[START OF RAW DATA]
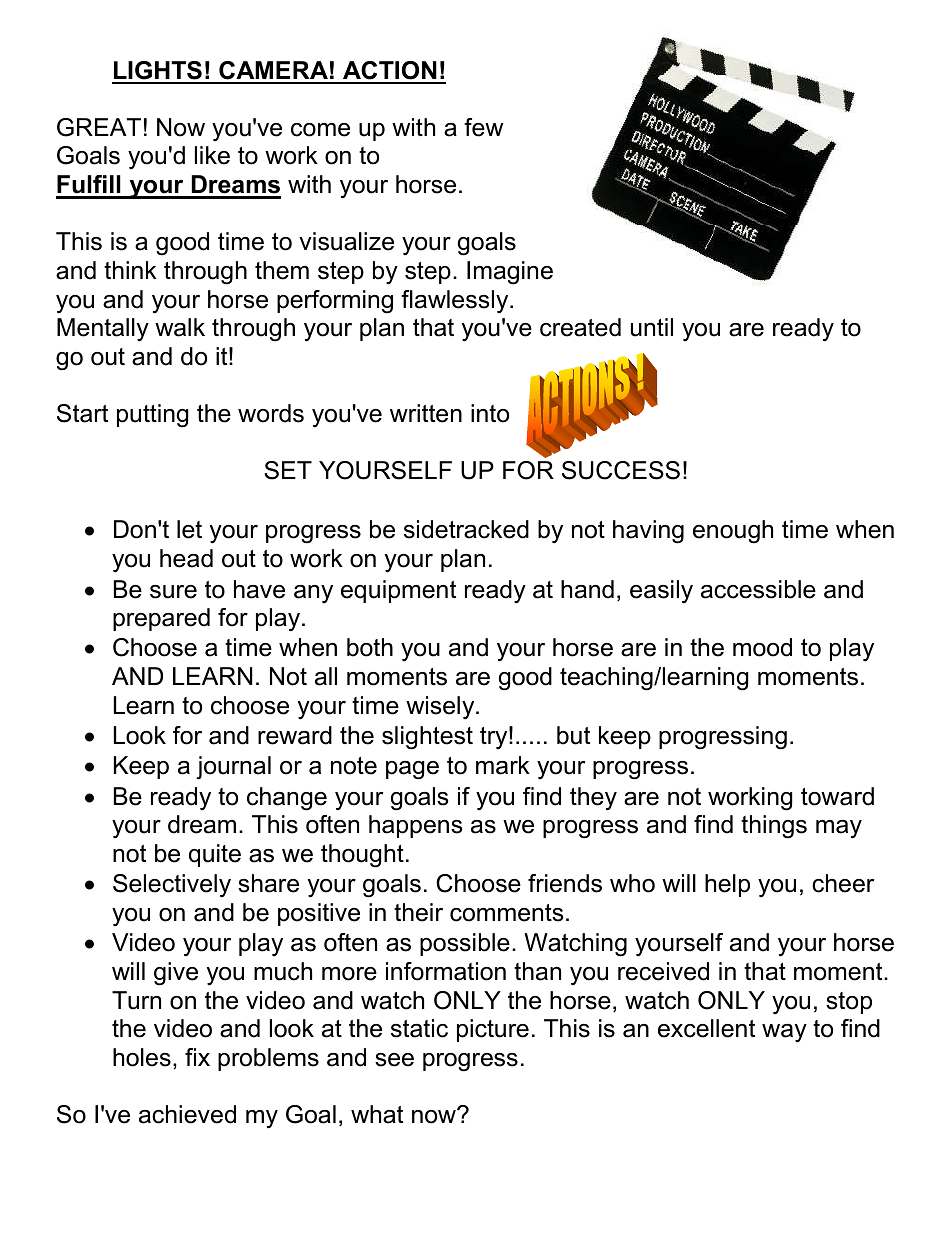  What do you see at coordinates (398, 591) in the page?
I see `equipment` at bounding box center [398, 591].
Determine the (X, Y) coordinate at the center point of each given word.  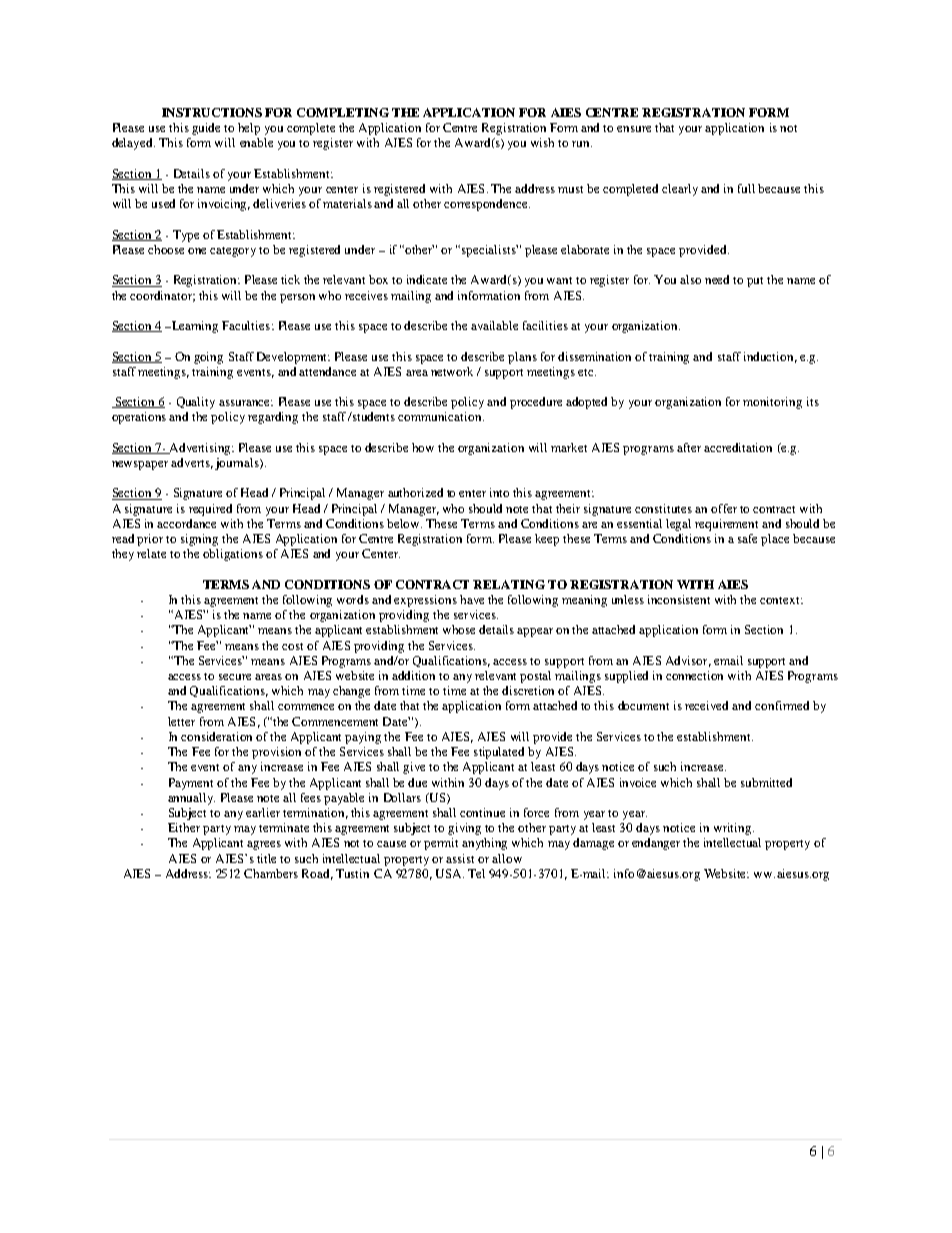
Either (184, 827)
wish (542, 142)
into (499, 492)
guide (206, 129)
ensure (634, 129)
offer (724, 508)
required (210, 510)
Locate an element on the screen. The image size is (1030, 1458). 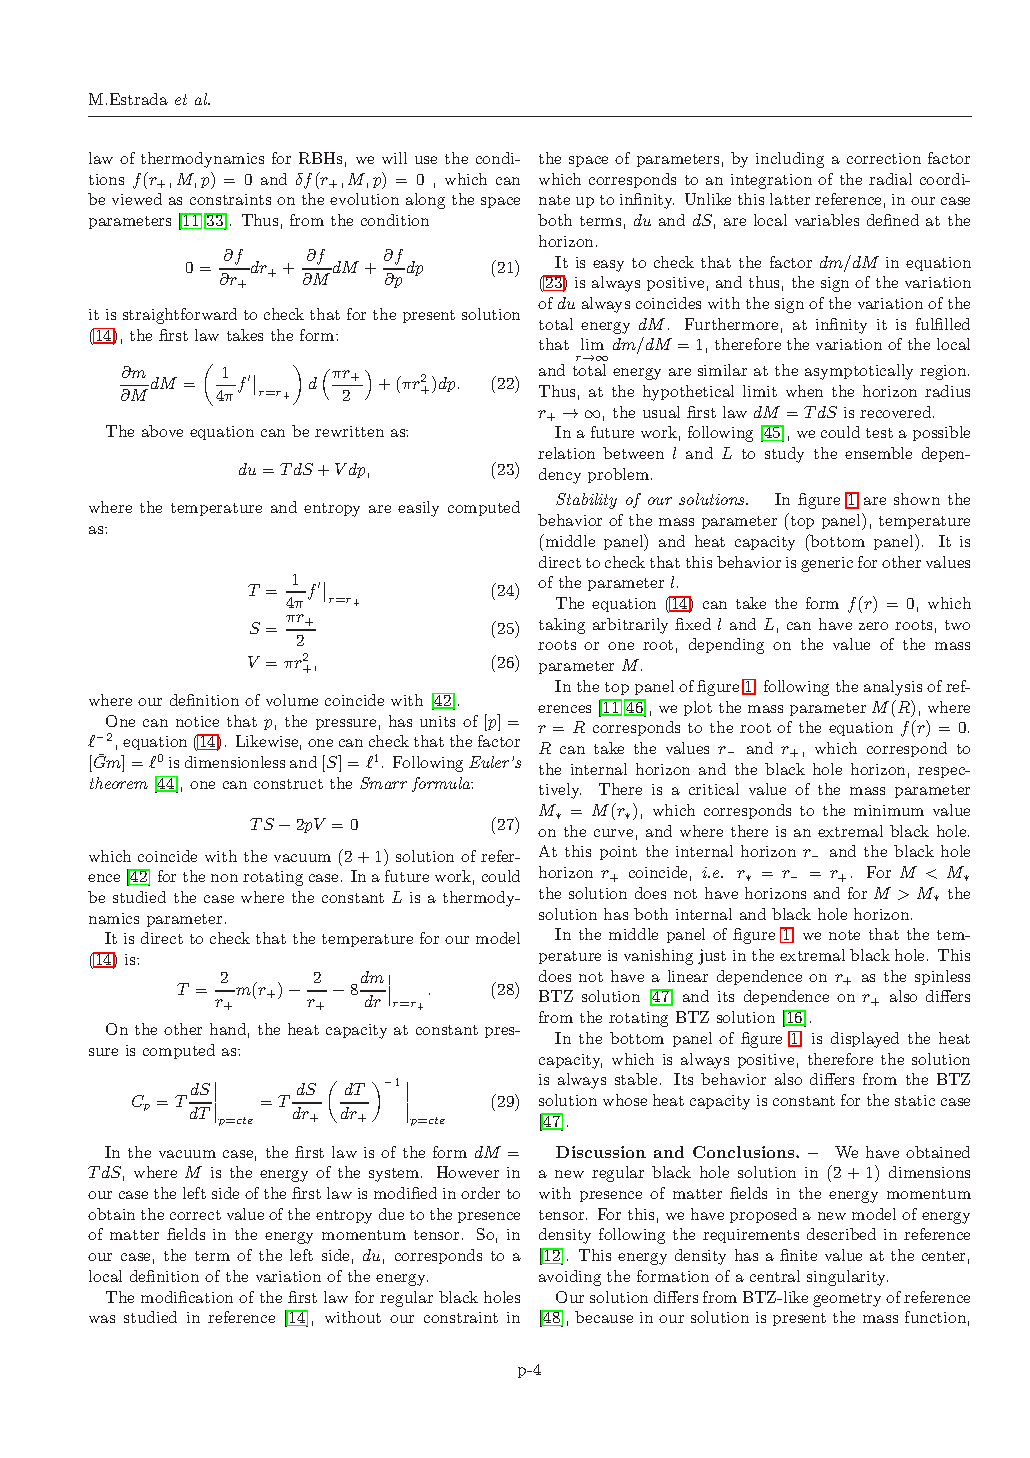
analysis is located at coordinates (893, 688).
[END OF RAW DATA]
Write out all the lines above again with "screen" changed to "display" and nothing else altered, omitting the pictures.

* **TASK ANSWER**
  What do you see at coordinates (398, 591) in the page?
I see `equipment` at bounding box center [398, 591].
Determine the (X, Y) coordinate at the center point of each given word.  
Either (184, 827)
wish (542, 142)
into (499, 492)
guide (206, 129)
ensure (634, 129)
offer (724, 508)
required (210, 510)
Locate an element on the display. The image size is (1030, 1458). 
analysis is located at coordinates (893, 688).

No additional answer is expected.